+++ Dataset
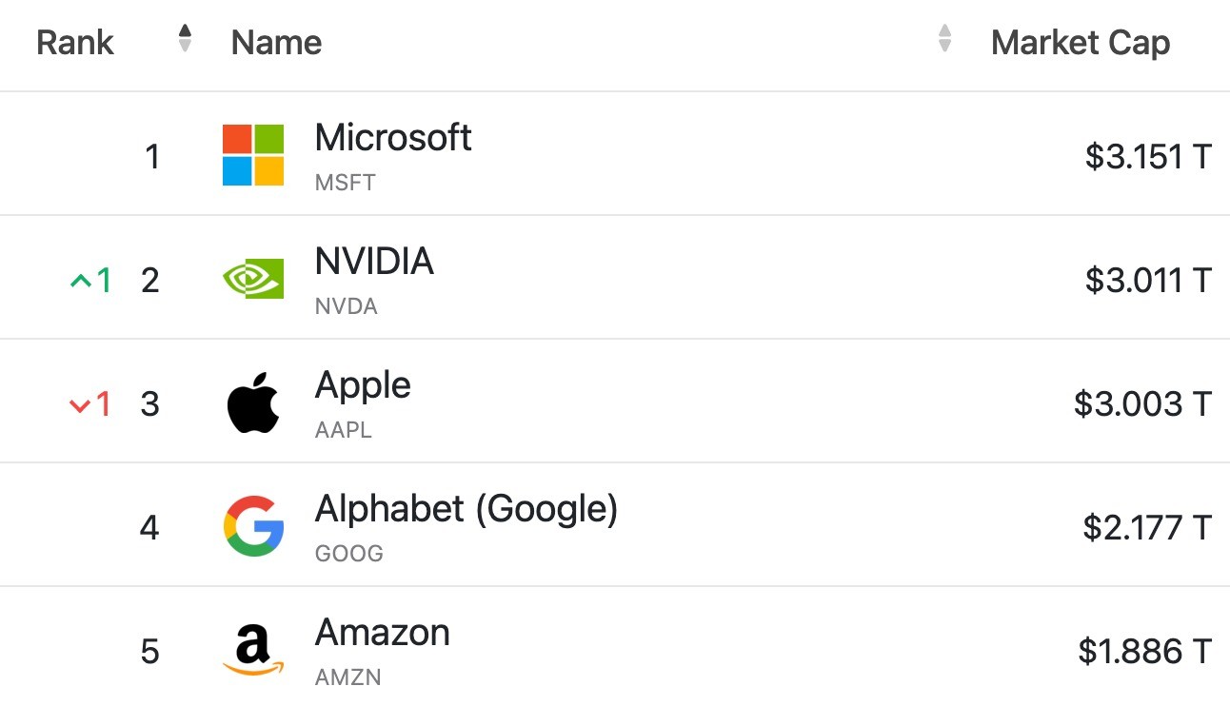Click the Rank column header text

click(x=75, y=43)
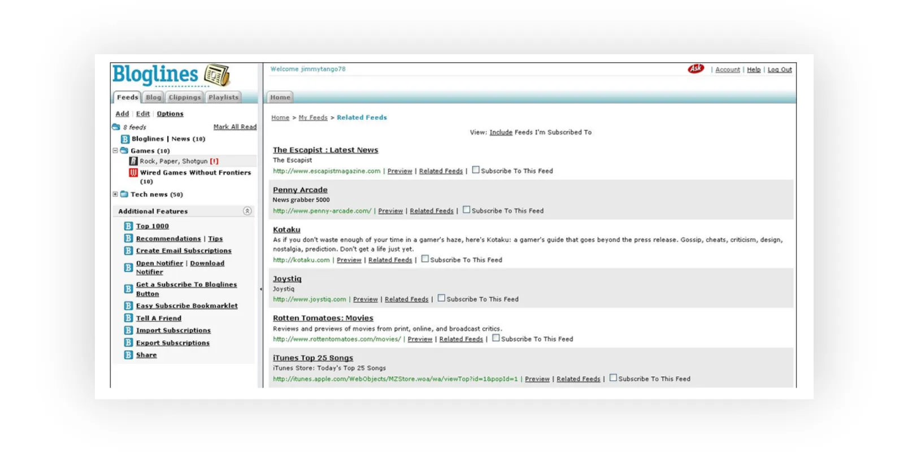Image resolution: width=904 pixels, height=452 pixels.
Task: Collapse the Additional Features section
Action: (x=247, y=211)
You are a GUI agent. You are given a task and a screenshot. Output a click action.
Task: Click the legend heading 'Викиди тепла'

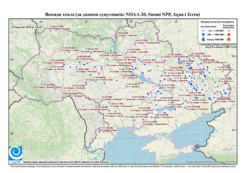pos(217,22)
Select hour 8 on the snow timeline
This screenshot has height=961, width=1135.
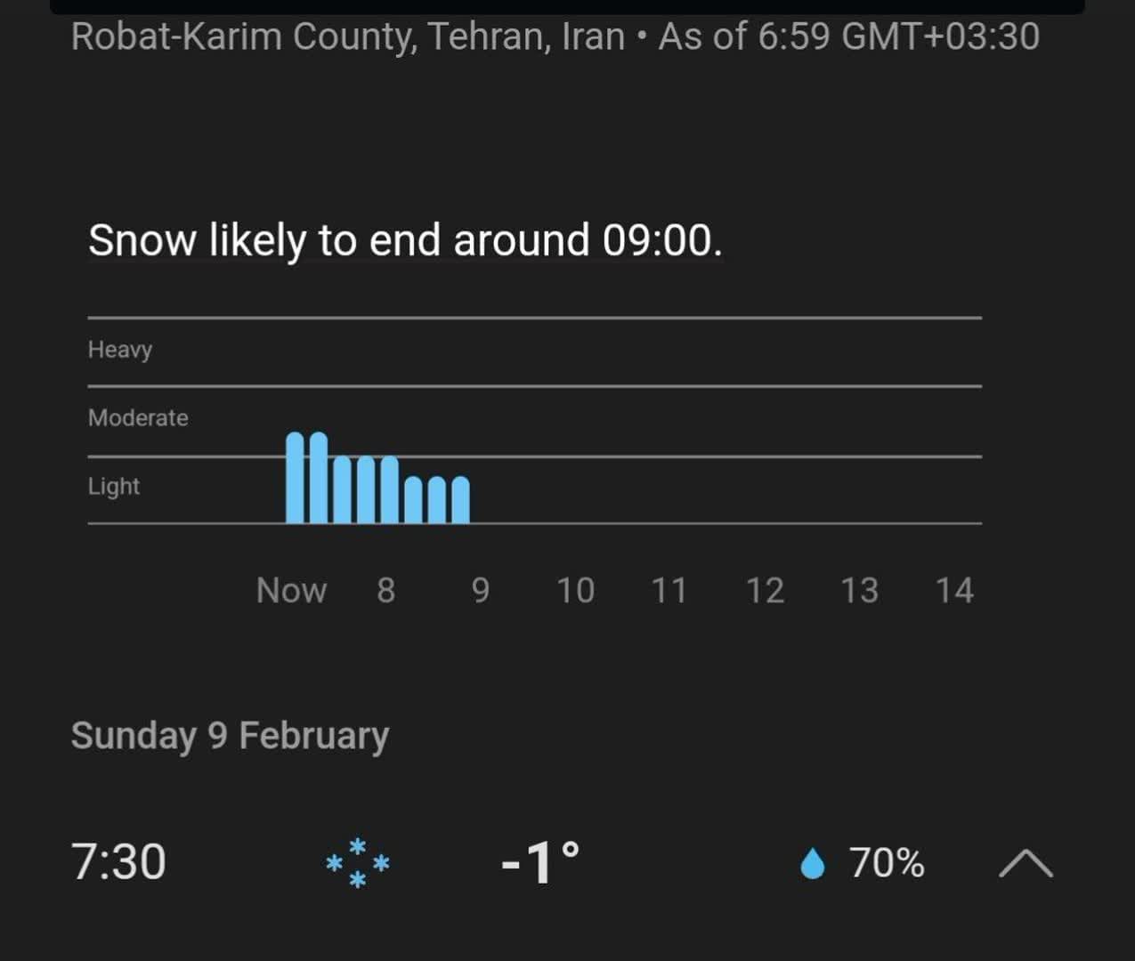(x=385, y=591)
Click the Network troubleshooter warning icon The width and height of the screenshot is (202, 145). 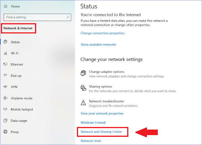(x=83, y=103)
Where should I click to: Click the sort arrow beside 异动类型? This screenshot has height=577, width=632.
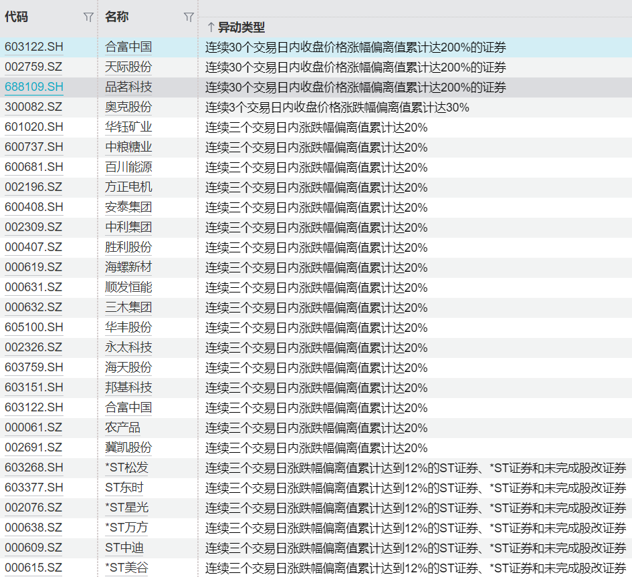pyautogui.click(x=210, y=27)
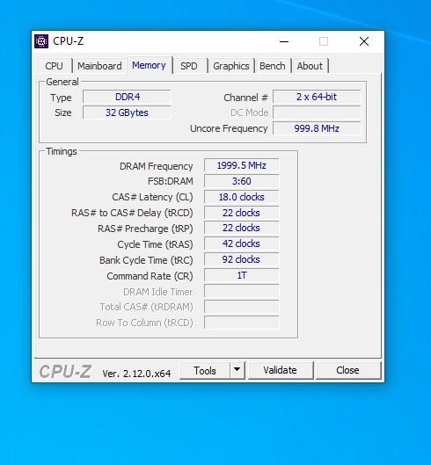
Task: Close the CPU-Z window with X
Action: pos(364,41)
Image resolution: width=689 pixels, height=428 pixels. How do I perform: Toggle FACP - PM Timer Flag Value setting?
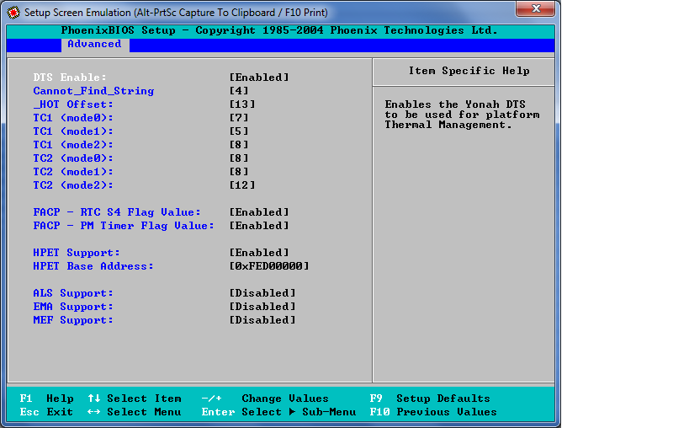pos(259,226)
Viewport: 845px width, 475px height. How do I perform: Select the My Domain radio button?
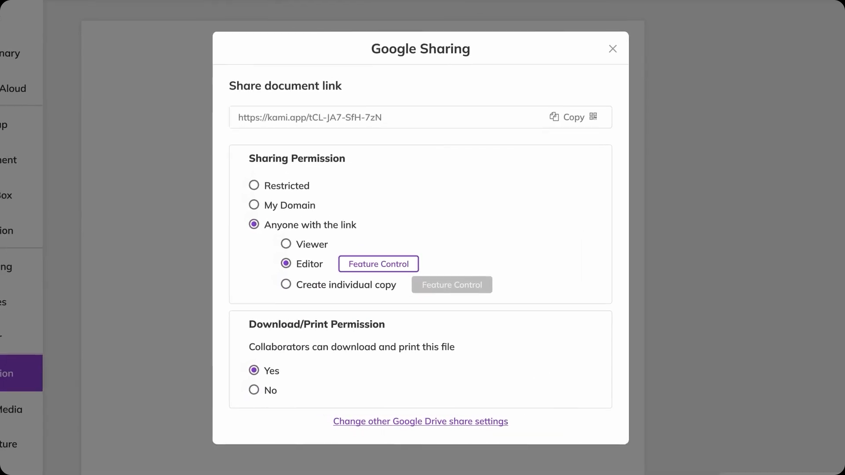[254, 205]
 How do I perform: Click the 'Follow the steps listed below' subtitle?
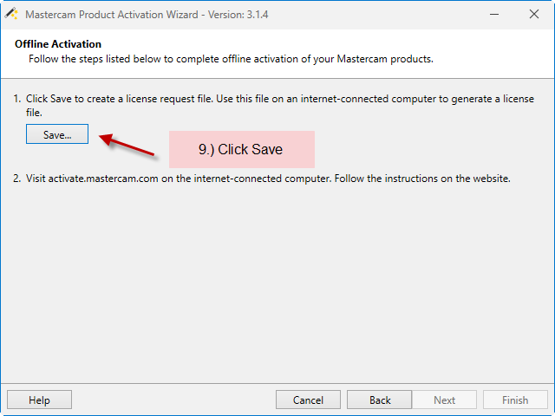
++++++
▸ **Requirement**: At the line containing "Image resolution: width=689", begin reproducing the entries word for word, and continue through their last line. Leave out the pictures.

▸ **Result for this task**:
Image resolution: width=689 pixels, height=428 pixels. How do I perform: Toggle FACP - PM Timer Flag Value setting?
pos(259,226)
Viewport: 845px width, 475px height. How do I perform: Select the My Domain radio button?
[254, 205]
 How do I perform: Click the 'Follow the steps listed below' subtitle?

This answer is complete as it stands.